Two Americans convicted by Rome jury in slaying of Italian police officer
Two California students, 20 and 21, are found guilty of murdering Italian cop in botched drug deal while on vacation and sentenced to life in prison
- Finnegan Lee Elder, 21, and Gabriel Natale Hjorth, 20, were convicted by a jury in Rome on Wednesday
- The jury recommended a life sentence for the murder of Vice Brigadier Mario Cerciello Rega, 35
- Elder stabbed Rega 11 times with a 7-inch blade on July 26, 2019 after a drug deal went awry
- Natale-Hjorth, whom Elder knew from high school in Mill Valley, California, helped hide the knife
- The defendants maintained that they acted in self defense when confronted by Rega and his partner
- They said they thought the cops were sent to attack them by a drug dealer who sold them fake cocaine
Two California students have been convicted of murder and sentenced to life in prison over the 2019 killing of an Italian police officer in a drug deal gone bad.
A jury in Rome deliberated for just over 12 hours before delivering the verdicts against Finnegan Lee Elder, 21, and Gabriel Natale-Hjorth, 20, on Wednesday and handing them Italy’s stiffest sentence for the murder of Vice Brigadier Mario Cerciello Rega, 35.
Elder and Natale-Hjorth, who became friends while attending Tamalpais High School in Mill Valley, California, were found guilty on all charges: homicide, attempted extortion, assault, resisting a public official and carrying an attack-style knife without just cause.
Prosecutors alleged that Elder stabbed Rega 11 times with a knife that he brought with him on his trip to Europe from California and that Natale-Hjorth helped him hide the knife in their hotel room.
The stabbing unfolded on July 26, 2019, after Natale-Hjorth and Elder tried to buy cocaine with 80 euros ($96) from a man outside the hotel where they were staying in Rome’s Trastevere nightlife district, but were sold a crushed-up bag of aspirin instead.
The pair then allegedly stole a bag belonging to the suspected drug dealer and demanded 100 euros and a gram of cocaine for him to get it back.
The man agreed and told the pair he would meet them to exchange the bag, but instead called police to report the theft. Rega and his partner, wearing plainclothes, were dispatched to the agreed meeting spot where they confronted the two Americans and identified themselves in Italian as police before Elder stabbed Rega.
A jury in Rome, Italy deliberated more than 12 hours before delivering the verdicts against Finnegan Lee Elder (left), 21, and Gabriel Natale Hjorth (right), 20, handing them Italy’s stiffest sentence – life imprisonment
Finnegan Lee Elder listens to the verdict in the trial for the slaying of an Italian plainclothes police officer on a street near the hotel where he and his co-defendant Gabriel Natale-Hjorth were staying while on vacation in Rome in summer 2019, in Rome on Wednesday
The other American on trial, Gabriel Natale-Hjorth, is escorted by police officers during the trial for the slaying of an Italian plainclothes police officer in summer 2019, in Rome, on Wednesday
Elder, 20, and Gabriel Natale-Hjorth, 19, (right) were charged with stabbing Deputy Brigadier Rega to death in Rome. The pair are pictured here in a photo released by Italian Carabinieri
The pair, both from California, are accused of stabbing Cerciello to death in a botched drug deal while he and another officer were in plain clothes.

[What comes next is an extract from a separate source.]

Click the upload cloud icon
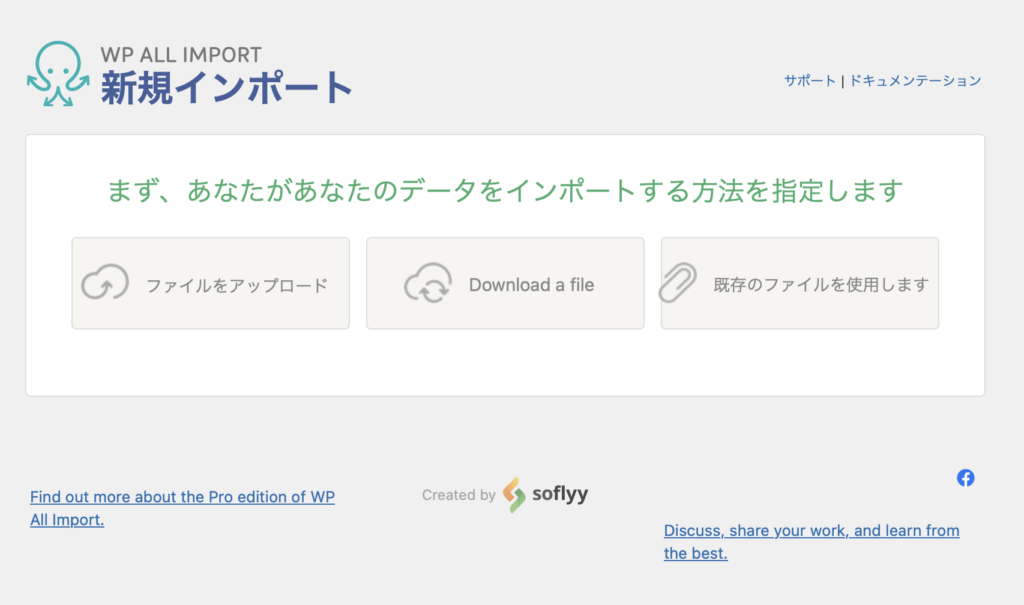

Prosecutors allege that the police officer was stabbed 11 times with a knife whose blade measures seven inches long
Rega’s widow, Rosa Maria Esilio, weeps in court after Elder and Natale-Hjorth were convicted on Wednesday
Rega’s widow Rosa Maria Esilio, who held a photo of her dead husband while waiting for the verdict, sobbed and hugged his brother Paolo as it was read out in court.
The defendants were led immediately out of the courtroom after hearing ‘guilty’ declared on all counts.
As Elder was being walked out, his father Ethan Elder called out, ‘Finnegan, I love you.’
Both teens maintained their innocence and claimed they were jumped from behind by their adversaries, whom they believed to be thugs sent by a drug dealer who had swindled them when they earlier tried to buy cocaine.
They both told investigators they did not know Rega and his partner were police because they were not in uniform.
The killing of the officer from the storied Carabinieri paramilitary police corps – who had recently returned from his honeymoon – shocked Italy and he was mourned as a national hero.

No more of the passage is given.